Humor mit Schmerzfaktor

EINE KLEINE SEHNSUCHT
(Friedrich Hollaender et al.)

Besuch am
3. Juni 2023
(Einmalige Aufführung)

 

Sinngewimmel, Bergisch Gladbach

Es ist ein sonniger Tag, der sich dank eines stetigen Windes mit den Temperaturen noch zurückhält, trotzdem wird für die Gäste im Konzertsaal Sinngewimmel in Bergisch Gladbach sehr schnell nachvollziehbar, warum Gastgeberin Naré Karoyan das letzte Konzert vor der Sommerpause ankündigt. Reicht doch die geringe Sonneneinstrahlung im Raum voll und ganz aus, ihn ordentlich aufzuheizen und den Besuchern noch vor Beginn des Konzerts die Schweißperlen auf die Stirn zu treiben. Selbstverständlich müssen die Fenster geschlossen sein, um die Nachbarschaft vor „Lärmbelästigung“ zu schützen. Manchmal sind die Deutschen schon ein merkwürdiger Menschenschlag. Aber sie haben ja auch schon so einiges hinter sich gebracht. So, wie in den 1920-er Jahren, als Deutschland noch nicht wusste, dass der Abstand zwischen zwei Weltkriegen gerade mal die Länge eines Teenager-Lebens betrug, aber die meisten Deutschen erkennen mussten, dass Galgenhumor eine große Hilfe war, das Leben zu ertragen.

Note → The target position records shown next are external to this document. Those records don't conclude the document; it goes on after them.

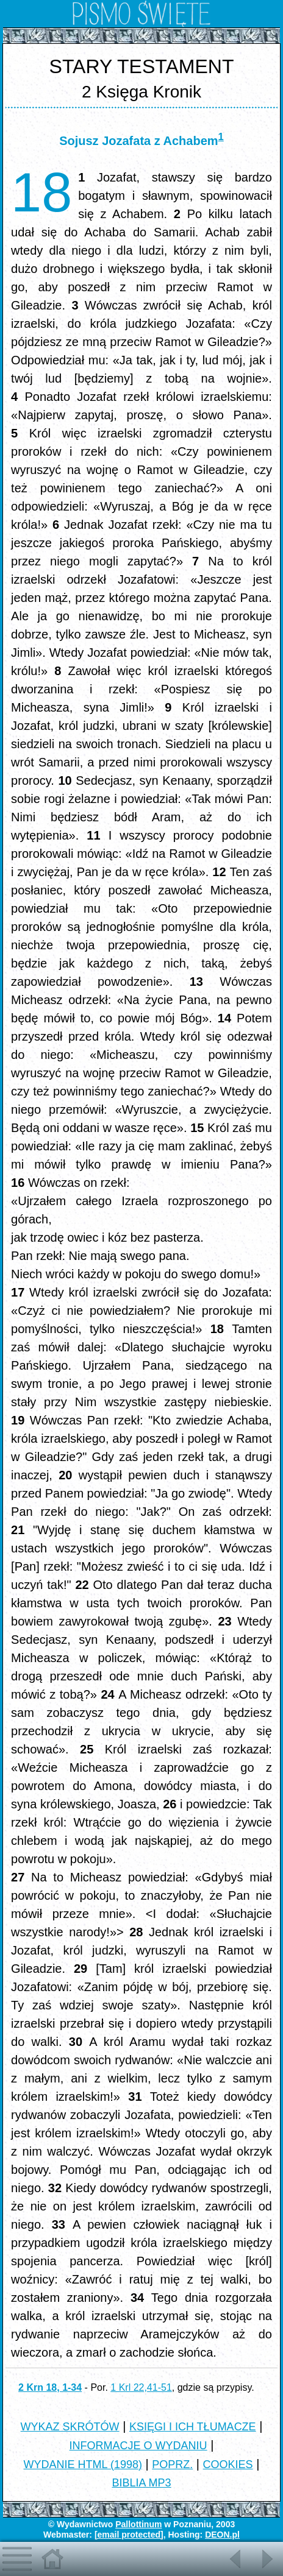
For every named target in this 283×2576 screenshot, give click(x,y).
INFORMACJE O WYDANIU (138, 2446)
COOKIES (228, 2464)
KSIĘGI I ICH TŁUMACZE (192, 2427)
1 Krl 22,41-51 (141, 2387)
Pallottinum (138, 2524)
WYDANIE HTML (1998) (83, 2464)
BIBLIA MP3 (141, 2483)
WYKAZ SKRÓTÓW (70, 2427)
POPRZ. (172, 2464)
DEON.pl (222, 2534)
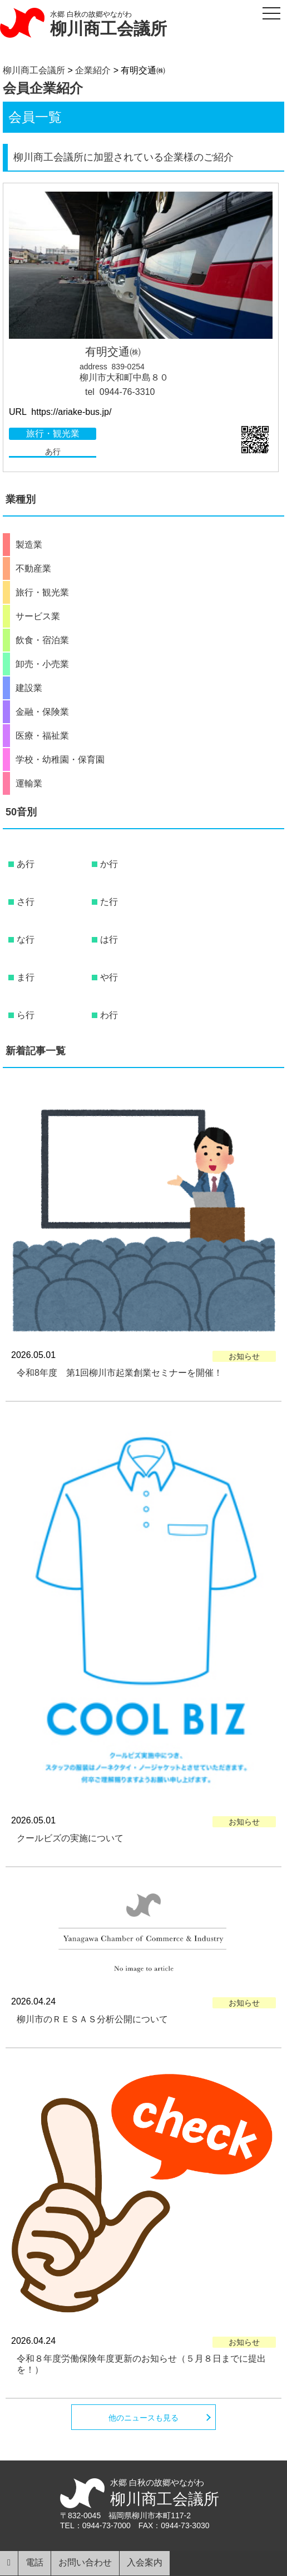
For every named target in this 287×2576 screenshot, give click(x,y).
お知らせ (244, 1356)
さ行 (25, 901)
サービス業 (38, 616)
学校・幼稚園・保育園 (60, 759)
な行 (25, 939)
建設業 (29, 688)
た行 (109, 901)
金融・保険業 (42, 712)
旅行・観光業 (53, 433)
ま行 (25, 977)
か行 (109, 864)
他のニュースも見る (143, 2417)
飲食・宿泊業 (42, 640)
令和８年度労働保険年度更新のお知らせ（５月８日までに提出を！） (141, 2364)
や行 (109, 977)
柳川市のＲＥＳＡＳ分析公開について (92, 2019)
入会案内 (144, 2562)
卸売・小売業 (42, 664)
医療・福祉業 (42, 735)
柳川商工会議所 (108, 28)
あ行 (53, 451)
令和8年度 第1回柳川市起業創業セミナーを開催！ (119, 1372)
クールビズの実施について (70, 1838)
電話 (34, 2562)
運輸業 (29, 783)
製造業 (29, 544)
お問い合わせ (85, 2562)
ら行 (25, 1015)
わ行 (109, 1015)
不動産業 (33, 568)
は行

Die Damen und Herren Daffke, oder kurz die Daffkes, wissen viele Lieder davon zu singen. Daffke: Das Wort stammt aus dem Jiddischen und bedeutet, etwas aus Trotz, nur zum Spaß oder aus Eigensinn zu unternehmen. Den Berlinern gefiel das Wort so gut, dass es Eingang in ihre Mundart fand. Und fünf Freunde wiederum fanden ausreichend Gefallen daran, dass sie 2014 ein Chanson-Ensemble gleichen Namens gründeten. Da ist zum einen Ilan Bendahan Bitton, der zusammen mit Karoyan Klavier studierte und heute der „Pulsgeber“ des Ensembles ist. Friederike Kühl ist nicht nur Sopranistin, sondern auch eine Frau mit Spielfreude und einer unglaublichen Wandlungsfähigkeit ihres Gesichtsausdrucks. Über eine enorme Farbpalette in der Stimme verfügt auch Dennis Kuhfeld, die vom Falsett bis zum Bariton reicht. Daneben ist er für die Arrangements zuständig. Franziska Hiller ist die Altistin im Bunde, die zudem die Kontaktfreudige für die Außenwelt gibt. Und eigentlich gehört auch Markus Paul zum Ensemble – wenn er nicht gerade am Staatstheater Cottbus seinen dortigen Ensemble-Verpflichtungen nachkommt. Also treten die Daffkes in Refrath heute zu viert auf.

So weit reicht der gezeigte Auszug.